Commençons par dire qu’à cette question, il n’existe de véritable réponse que générale. « D’où vient le mal ? » est une question qui peut, dans une théologie chrétienne bien construite, trouver une réponse. Mais « Pourquoi le mal touche-t-il certaines personnes plus que d’autres ? » est bien plus complexe. La maladie frappe les uns et épargne les autres ; pourquoi ? Face à cette incompréhension, nous n’avons que la réponse, ou plutôt l’absence de réponse, du Christ sur la pluie qui tombe sur les justes et sur les injustes. Je crois, à la vérité, qu’il est possible d’aller un peu plus loin ; mais pas beaucoup plus loin tout de même, et même ce petit peu demanderait des développements que je n’ai pas la place de faire ici. Et tel quel, j’ai bien conscience que ce n’est guère satisfaisant pour celui qui est frappé.

Reste cependant la question générale de l’existence du mal et du cancer, question qui n’est pas non plus dénuée d’intérêt, et qui, elle, peut recevoir une réponse. Car en la matière, nous sommes bien prompts à mettre Dieu en question ; et pourtant, agissant ainsi, nous prenons le problème à l’envers. Car si le cancer ne vient ni de Dieu, ni de nulle part, il est de moins en moins difficile de savoir d’où il vient : il vient de nous. Je sais bien qu’il existait avant la révolution industrielle ; mais on ne peut plus nier que notre mode de vie favorise son développement. Pas seulement parce que nous vivons plus vieux que par le passé, mais aussi parce que notre mode de vie et les produits qui nous entourent et que nous côtoyons en permanence sont de plus en plus cancérigènes.

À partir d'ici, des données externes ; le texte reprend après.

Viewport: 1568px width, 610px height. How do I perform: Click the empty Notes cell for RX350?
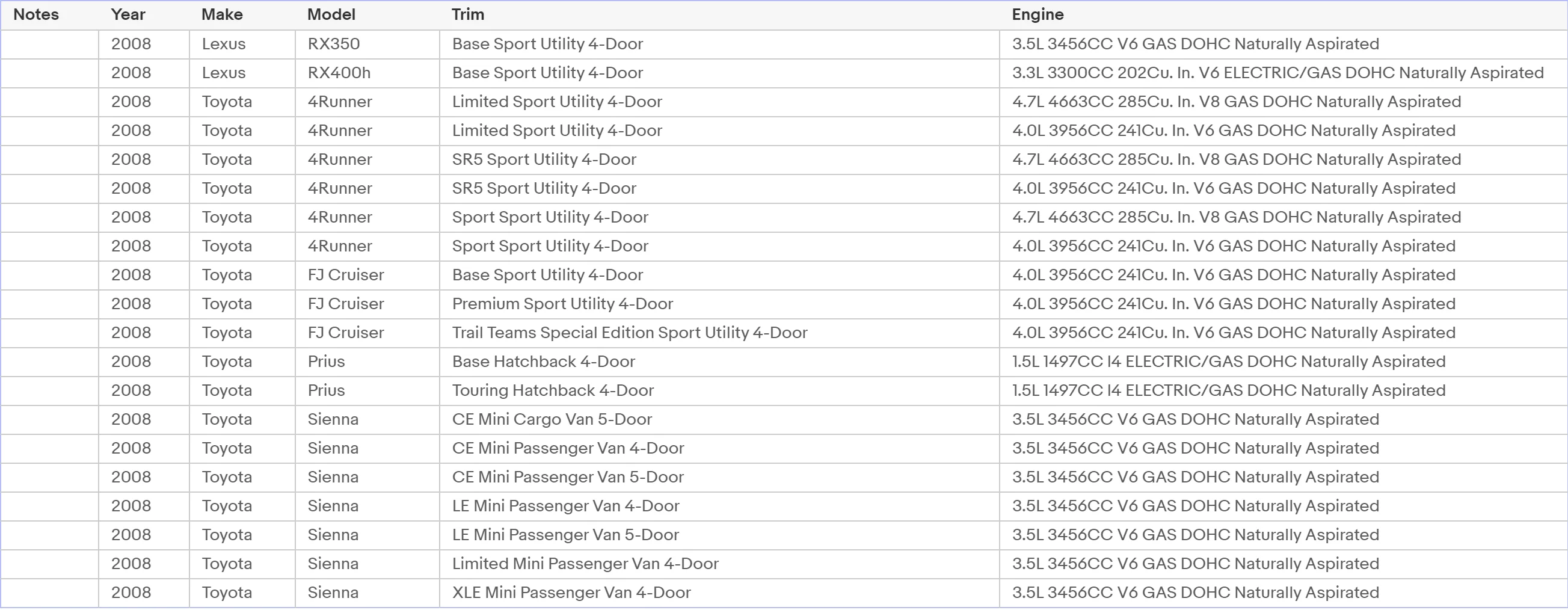(49, 45)
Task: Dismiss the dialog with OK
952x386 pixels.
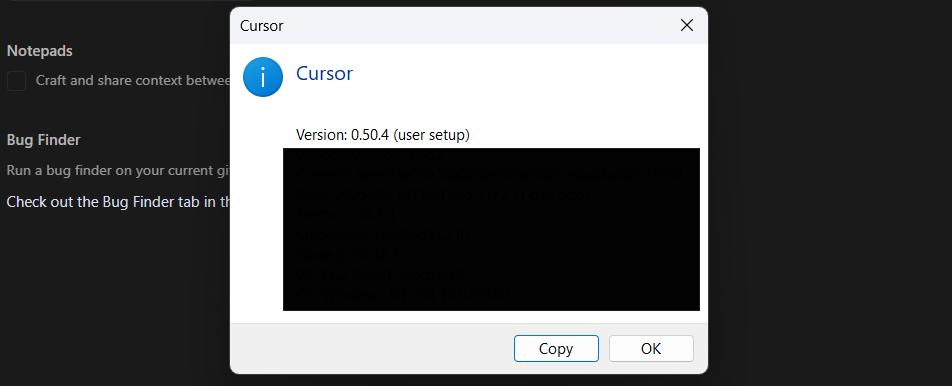Action: (651, 348)
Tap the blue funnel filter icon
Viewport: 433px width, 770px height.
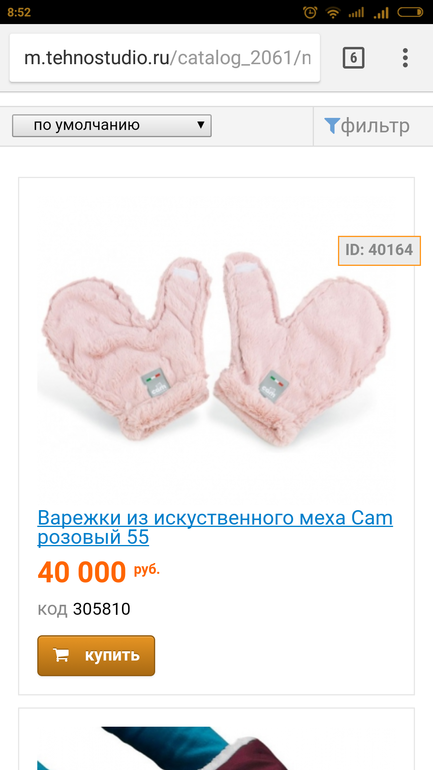click(332, 126)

En accusant Dieu de ne pas nous protéger, de ne pas entendre nos prières, de nous soumettre au mal et à la souffrance de la maladie, nous nous déchargeons bien facilement sur Lui d’une faute qui est de notre responsabilité collective, et qu’aucune prudence individuelle ne peut venir compenser, car c’est l’environnement même dans lequel nous vivons qui est pollué. Et c’est cela qui est fou, extraordinaire : nous remettons Dieu et son Amour en question plus facilement que nos structures sociales.

Face au cancer, nous ne devons pas nous demander comment Dieu permet cela ; il faut nous demander comment nous, nous permettons cela. Comment nous permettons à des industriels d’inonder nos aliments, nos dentifrices, nos vêtements, pour leur seul profit, de produits qui nous tuent.

Je le redis : cette explication générale, pour vraie qu’elle soit, ne peut guère satisfaire, et moins encore consoler, celui qui se trouve frappé dans sa personne ou chez ses proches. C’est la limite de tout discours théorique général, philosophique ou théologique : il laisse bien souvent celui qui subit l’épreuve face à ses questions sans réponse (« Pourquoi moi ? ») et face à d’autres généralités pas forcément fausses, mais pas plus satisfaisantes non plus (« Les voies du Seigneur sont impénétrables »). Et sans autre refuge, à la fois fragile car plein de doutes, et fort comme la mort, que la prière.



[1] Évangile selon Matthieu, 5, 45.
[2] Jean Tauler, Sermon 60.
[3] Martial d’Étampes, Exercice des trois clous, IV, 5.
[4] Jean-Joseph Surin, Lettre 439.
[5] Étienne Binet, Consolation et réjouissance pour les maladies, chapitre 2, III.
[6] Dom Vital Lehodey, Le Saint Abandon, II, III-IV.